この条例は、新個人情報保護法が地方関係において施行される令和5年4月1日から、執行機関については新個人情報保護法が直接適用されることから、当該条例の多くの規定が削除されてしまう。一方、新個人情報保護法が直接適用されない地方議会について当該条例で規定しようとすると、新個人情報保護法に規定されている事項も条例で規定する必要がある。これでは、執行機関と議会に適用する条文が分かりづらくなることから、執行機関と一緒に議会を一つの条例で規定することは実務上困難である。
しかし、地方議会も新個人情報保護法において執行機関とともに個人情報の適正な取扱いを確保する責務があることから、各議会の判断によるが、議会における個人情報保護制度を設けないということは実務上難しいと考えられ、議会独自の個人情報保護条例を規定する必要性が生じるものと考える。

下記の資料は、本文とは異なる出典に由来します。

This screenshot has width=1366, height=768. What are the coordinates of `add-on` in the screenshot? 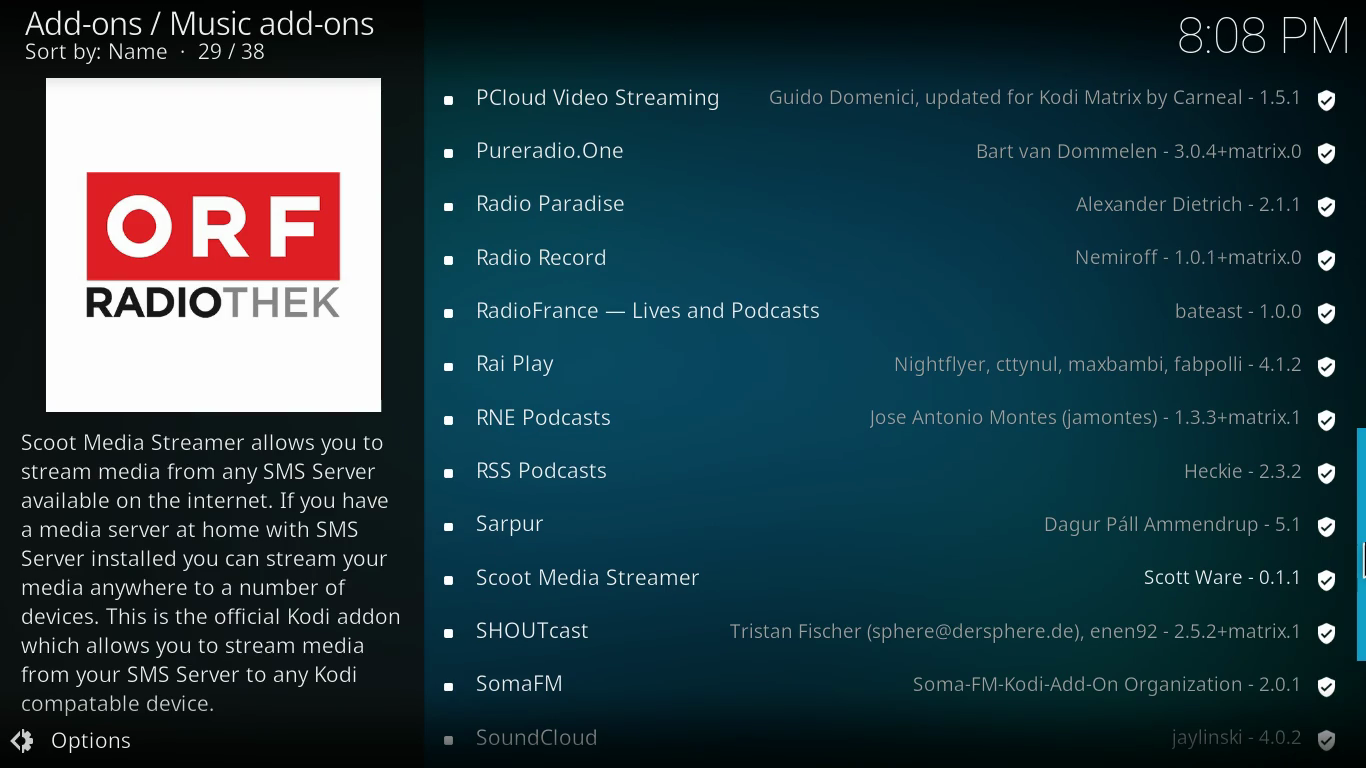 It's located at (544, 420).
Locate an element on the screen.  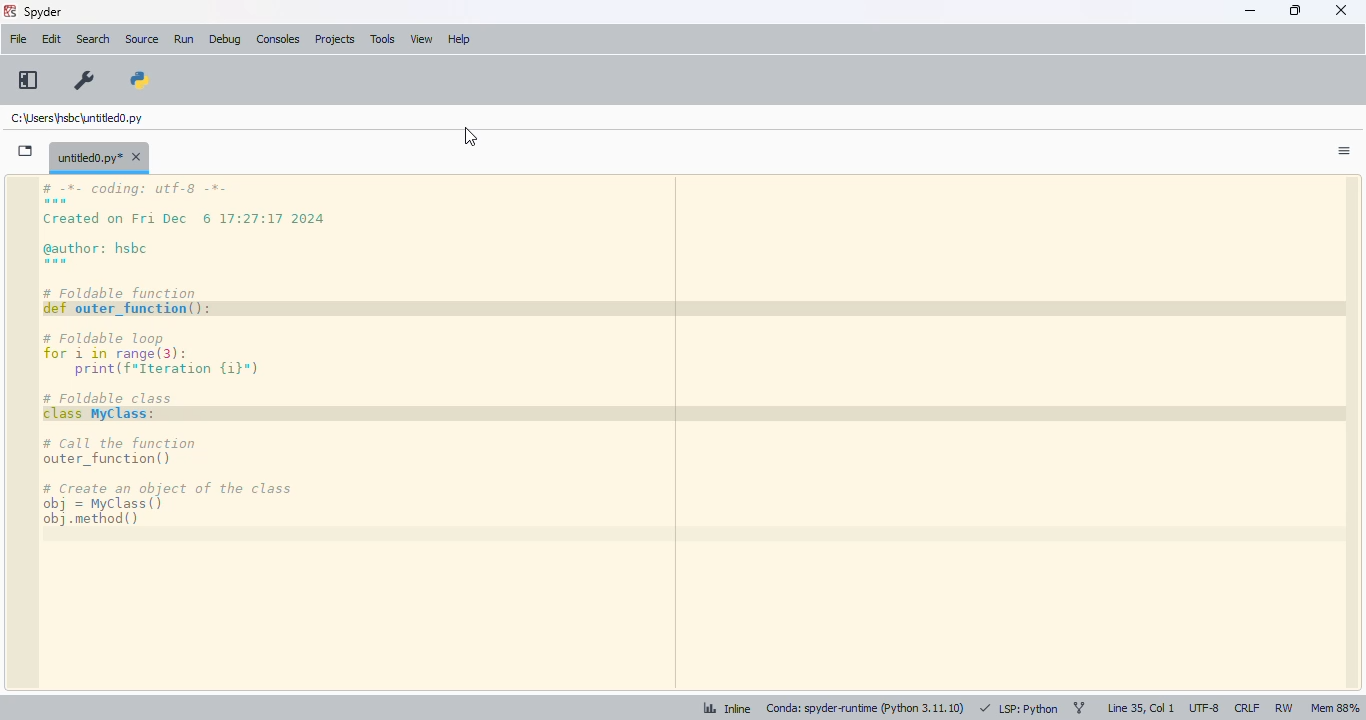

そのため、全国都道府県議会議長会・全国市議会議長会・全国町村議会議長会から、議会独自の個人情報保護条例例及び個人情報保護規程例が参考として示されたといえる。
この個人情報保護条例例等は、新個人情報保護法の第5章の規定に対応するように策定されており、執行機関側と差異が生じないようにという配慮のもとに示されているといえる。
なお、議会における個人情報は、議会事務局が保有する個人情報を想定していると考えられる。
これらを踏まえた上で各地方議会においては、議会が有する住民の個人情報に関する適切な措置、すなわち議会を対象とした個人情報保護条例及び規程を新個人情報保護法が施行される令和5年4月1日までに策定、施行することが必要であると考える。